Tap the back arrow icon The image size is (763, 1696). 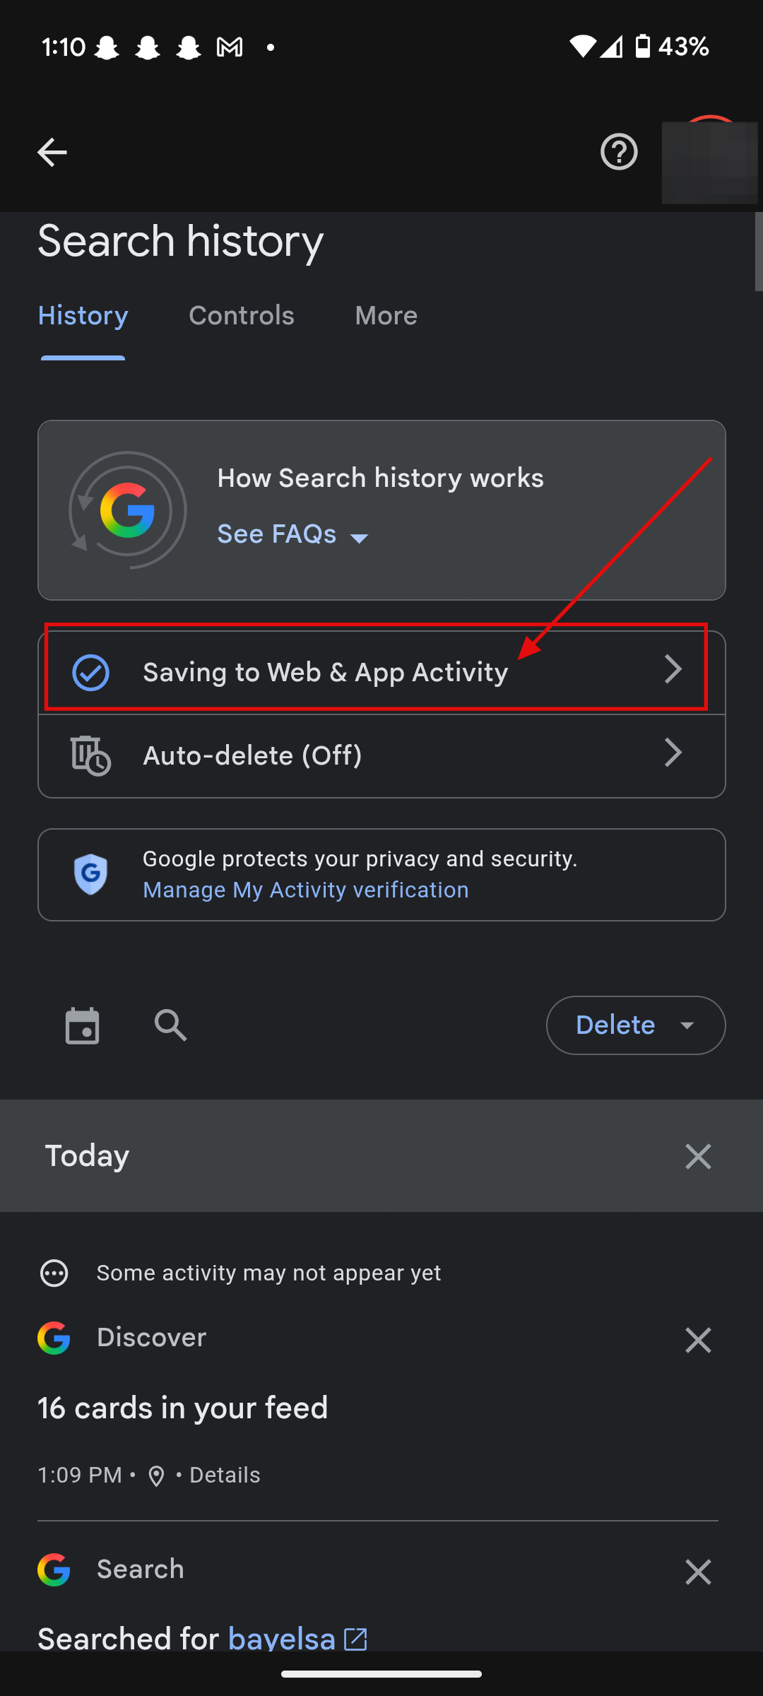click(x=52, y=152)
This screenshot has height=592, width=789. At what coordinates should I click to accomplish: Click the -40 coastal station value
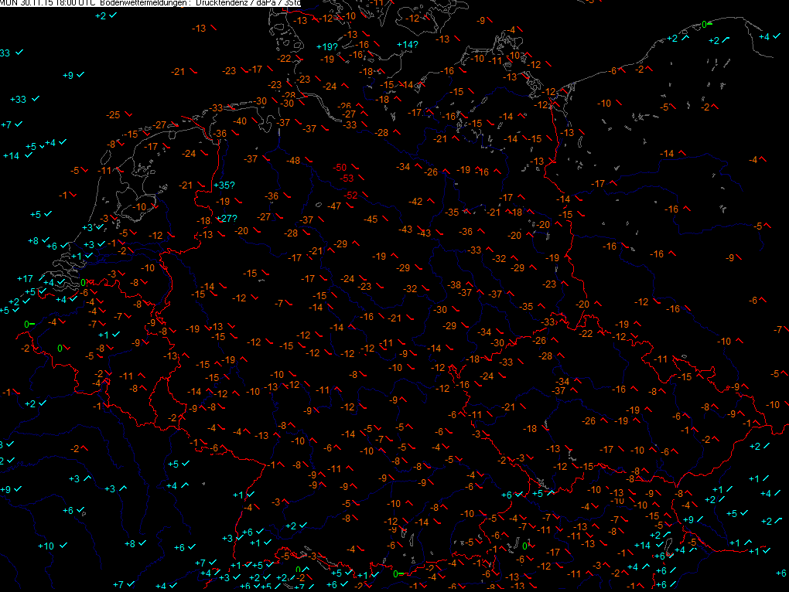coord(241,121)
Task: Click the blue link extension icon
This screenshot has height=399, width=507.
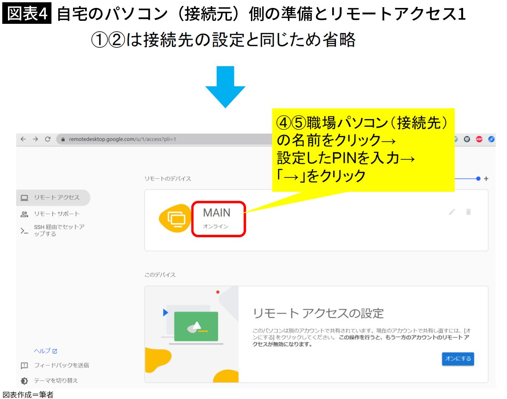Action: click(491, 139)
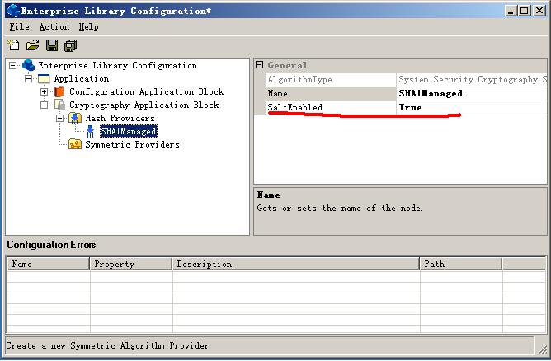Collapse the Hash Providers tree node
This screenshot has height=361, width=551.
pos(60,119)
----------------
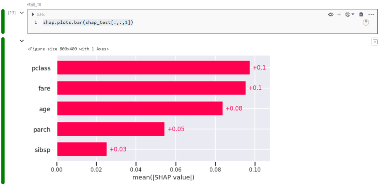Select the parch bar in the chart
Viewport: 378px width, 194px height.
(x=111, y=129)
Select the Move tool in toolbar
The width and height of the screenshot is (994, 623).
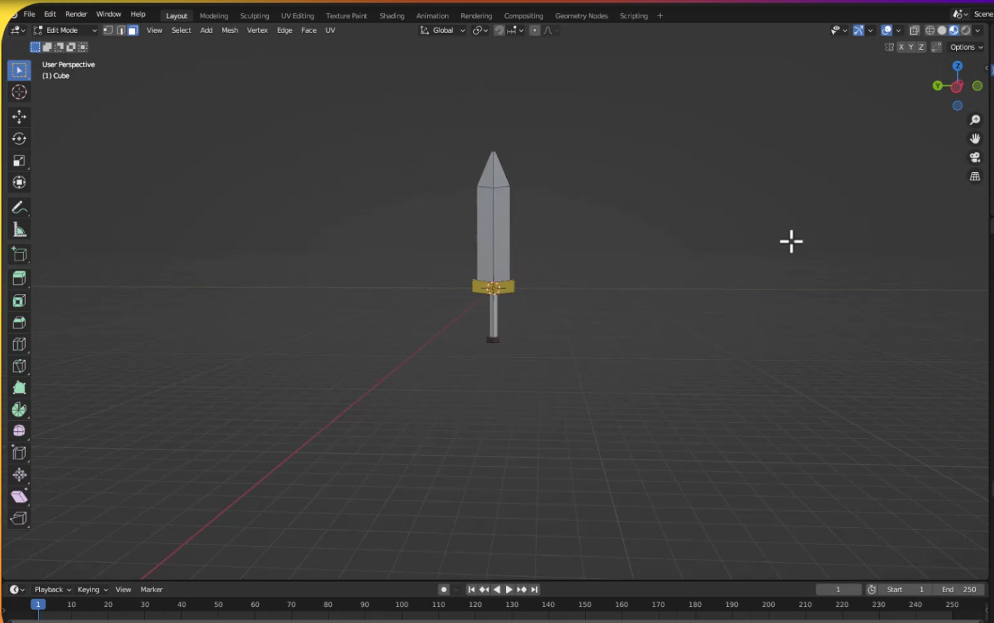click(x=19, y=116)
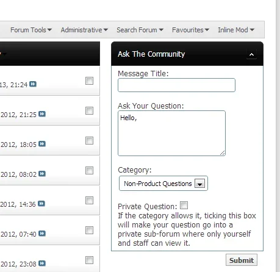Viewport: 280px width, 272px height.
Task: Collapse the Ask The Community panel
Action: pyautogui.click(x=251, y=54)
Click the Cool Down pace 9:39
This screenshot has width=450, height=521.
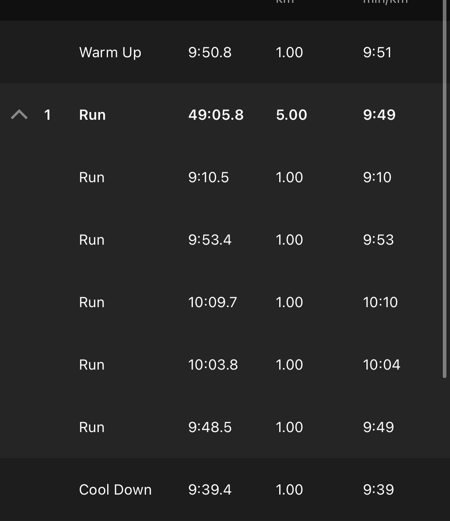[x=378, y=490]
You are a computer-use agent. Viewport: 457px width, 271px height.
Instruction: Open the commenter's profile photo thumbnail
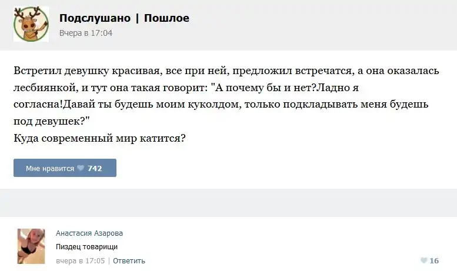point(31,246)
----------------
Among the entries above, copy exactly the stretch from the line holding "Select the Move tool in toolbar" through the line holding "Click the Cool Down pace 9:39", leaving out any pictures.

Select the Move tool in toolbar
The width and height of the screenshot is (994, 623).
click(x=19, y=116)
Viewport: 280px width, 272px height.
Task: Collapse the Ask The Community panel
Action: pyautogui.click(x=251, y=54)
Click the Cool Down pace 9:39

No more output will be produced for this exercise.